Medan (SIB)- Luas lahan atau perkebunan kopi di Sumut menciut dari semula 82.895 hektare pada 2014, menjadi 59.815 hektare pada 2016 lalu.
Praktisi bisnis kopi, Maranti Tobing yang memproduksi dan mengekspor kopi 'Tobing Estate' jenis Arabika menyebutkan, salah satu penyebab menciutnya lahan-lahan perkebunan kopi di Sumut adalah minimnya penyuluhan dari berbagai pihak, terutama pemerintah, tentang prospek dan bisnis kopi yang sebenarnya sangat menjanjikan, baik untuk jangka menengah maupun jangka panjang.
"Lahan kebun kopi di daerah ini (Sumut) memang terus menciut walaupun produksinya masih terbilang stabil pada kisaran 50.000-an ton hingga 55.000 ton per tahun. Pemerintah memang perlu terus memotivasi rakyat agar berminat kembali ke bisnis kopi. Sayang, kalau popularitas kopi Sumut seperti kopi Lintong atau kopi Sidikalang dan lainnya, tidak dibarengi minat perluasan lahan kopi. Padahal, banyak lahan kosong atau lahan nganggur di daerah yang potensial untuk tanaman kopi," katanya kepada pers di Medan, Rabu (19/9).

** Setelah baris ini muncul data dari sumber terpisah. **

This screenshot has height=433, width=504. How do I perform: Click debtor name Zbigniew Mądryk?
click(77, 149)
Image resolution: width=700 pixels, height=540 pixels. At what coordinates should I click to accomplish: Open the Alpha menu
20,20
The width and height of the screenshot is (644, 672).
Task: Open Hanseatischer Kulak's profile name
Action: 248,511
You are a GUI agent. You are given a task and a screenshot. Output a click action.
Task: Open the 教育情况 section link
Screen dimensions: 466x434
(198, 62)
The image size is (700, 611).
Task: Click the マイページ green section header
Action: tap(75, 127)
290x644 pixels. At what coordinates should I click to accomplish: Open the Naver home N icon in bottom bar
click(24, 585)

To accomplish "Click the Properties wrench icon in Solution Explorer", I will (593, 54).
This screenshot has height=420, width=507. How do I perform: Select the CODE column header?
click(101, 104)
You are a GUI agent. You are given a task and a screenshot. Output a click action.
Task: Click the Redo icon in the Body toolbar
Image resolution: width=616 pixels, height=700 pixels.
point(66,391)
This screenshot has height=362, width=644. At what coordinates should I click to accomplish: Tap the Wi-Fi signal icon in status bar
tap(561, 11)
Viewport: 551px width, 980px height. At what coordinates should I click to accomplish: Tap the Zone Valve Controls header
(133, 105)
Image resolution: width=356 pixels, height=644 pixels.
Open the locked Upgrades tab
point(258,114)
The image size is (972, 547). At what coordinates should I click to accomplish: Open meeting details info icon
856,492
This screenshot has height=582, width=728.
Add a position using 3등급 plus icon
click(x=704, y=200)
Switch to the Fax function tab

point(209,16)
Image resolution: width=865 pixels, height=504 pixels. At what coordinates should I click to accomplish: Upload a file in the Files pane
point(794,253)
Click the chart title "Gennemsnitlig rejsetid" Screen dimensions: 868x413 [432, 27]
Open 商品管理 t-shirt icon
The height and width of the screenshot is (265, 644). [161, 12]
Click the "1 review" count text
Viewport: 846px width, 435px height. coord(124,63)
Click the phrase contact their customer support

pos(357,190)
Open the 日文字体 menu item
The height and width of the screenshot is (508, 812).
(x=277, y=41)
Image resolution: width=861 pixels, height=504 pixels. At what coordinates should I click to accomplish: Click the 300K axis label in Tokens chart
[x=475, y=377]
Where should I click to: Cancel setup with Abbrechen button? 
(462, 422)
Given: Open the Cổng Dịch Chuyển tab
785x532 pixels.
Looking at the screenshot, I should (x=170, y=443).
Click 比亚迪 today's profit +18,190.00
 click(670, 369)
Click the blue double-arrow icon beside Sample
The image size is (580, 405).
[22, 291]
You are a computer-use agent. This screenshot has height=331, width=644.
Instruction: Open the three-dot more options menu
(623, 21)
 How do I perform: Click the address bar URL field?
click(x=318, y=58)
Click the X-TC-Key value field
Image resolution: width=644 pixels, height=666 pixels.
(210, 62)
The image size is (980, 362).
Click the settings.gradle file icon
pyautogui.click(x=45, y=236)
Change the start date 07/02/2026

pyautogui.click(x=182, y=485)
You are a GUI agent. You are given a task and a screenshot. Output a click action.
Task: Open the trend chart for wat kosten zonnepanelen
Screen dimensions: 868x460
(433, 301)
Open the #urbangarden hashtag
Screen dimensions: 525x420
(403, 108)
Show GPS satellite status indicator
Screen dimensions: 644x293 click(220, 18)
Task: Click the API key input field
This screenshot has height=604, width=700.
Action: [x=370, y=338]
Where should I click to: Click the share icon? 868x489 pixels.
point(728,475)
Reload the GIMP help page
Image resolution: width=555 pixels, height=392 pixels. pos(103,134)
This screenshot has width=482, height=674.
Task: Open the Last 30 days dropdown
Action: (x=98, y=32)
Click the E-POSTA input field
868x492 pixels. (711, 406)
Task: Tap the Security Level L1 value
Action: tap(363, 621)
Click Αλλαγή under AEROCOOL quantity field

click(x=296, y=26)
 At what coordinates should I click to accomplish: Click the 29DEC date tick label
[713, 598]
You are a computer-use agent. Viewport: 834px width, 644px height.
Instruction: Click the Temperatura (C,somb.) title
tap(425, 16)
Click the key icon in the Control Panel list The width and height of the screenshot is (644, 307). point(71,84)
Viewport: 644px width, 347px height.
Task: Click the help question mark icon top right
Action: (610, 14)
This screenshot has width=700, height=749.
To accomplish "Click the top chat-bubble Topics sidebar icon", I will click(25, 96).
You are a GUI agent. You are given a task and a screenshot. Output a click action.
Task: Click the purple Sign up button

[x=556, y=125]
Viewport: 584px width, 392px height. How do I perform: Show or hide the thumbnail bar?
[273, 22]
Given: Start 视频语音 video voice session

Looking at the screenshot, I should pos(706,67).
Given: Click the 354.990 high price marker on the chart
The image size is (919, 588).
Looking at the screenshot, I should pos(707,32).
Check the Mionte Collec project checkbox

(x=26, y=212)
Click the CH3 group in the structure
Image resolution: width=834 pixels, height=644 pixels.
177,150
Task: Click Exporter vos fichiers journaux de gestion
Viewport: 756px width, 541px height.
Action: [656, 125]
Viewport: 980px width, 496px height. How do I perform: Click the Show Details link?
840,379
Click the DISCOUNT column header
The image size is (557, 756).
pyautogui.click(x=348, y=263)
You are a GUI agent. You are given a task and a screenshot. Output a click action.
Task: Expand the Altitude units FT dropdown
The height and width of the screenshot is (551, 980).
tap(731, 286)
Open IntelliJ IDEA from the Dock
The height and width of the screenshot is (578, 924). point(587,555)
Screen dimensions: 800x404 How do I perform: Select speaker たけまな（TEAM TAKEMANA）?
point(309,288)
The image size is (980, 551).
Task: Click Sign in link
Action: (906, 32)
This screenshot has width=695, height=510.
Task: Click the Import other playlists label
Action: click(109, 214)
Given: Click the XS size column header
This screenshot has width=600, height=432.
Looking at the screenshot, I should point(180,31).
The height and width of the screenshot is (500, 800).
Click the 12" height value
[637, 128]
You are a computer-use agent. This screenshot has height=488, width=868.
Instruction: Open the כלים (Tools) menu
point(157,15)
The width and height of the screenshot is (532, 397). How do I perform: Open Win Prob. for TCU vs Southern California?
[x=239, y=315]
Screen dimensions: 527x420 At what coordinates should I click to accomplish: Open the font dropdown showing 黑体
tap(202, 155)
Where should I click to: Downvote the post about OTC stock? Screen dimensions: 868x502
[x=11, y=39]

Dia mengutarakan hal itu di satu hotel sekitar Bandara Kualanamu, sesaat akan berangkat ke Bandung, ketika menanggapi ekspos kopi Arabika Sumatera Lintong sebagai salah satu kopi terbaik di dunia (SIB 19/9). Produk kopi Lintong (cap Rajawali) yang mayoritas memang jenis kopi Robusta itu, sejak dulu memang sudah terkenal di mancanegara seperti halnya popularitas Kopi Sidikalang dulunya.
Soalnya, ujar Maranti yang juga pengusaha hotel wisata di Pulau Samosir itu, negara-negara di Eropa makin meningkatkan impor kopi dari Indonesia. Namun di beberapa negara konsumsi kopi asal Indonesia disebutkan menurun akibat rambahan produk kopi dari beberapa negara produsen lainnya.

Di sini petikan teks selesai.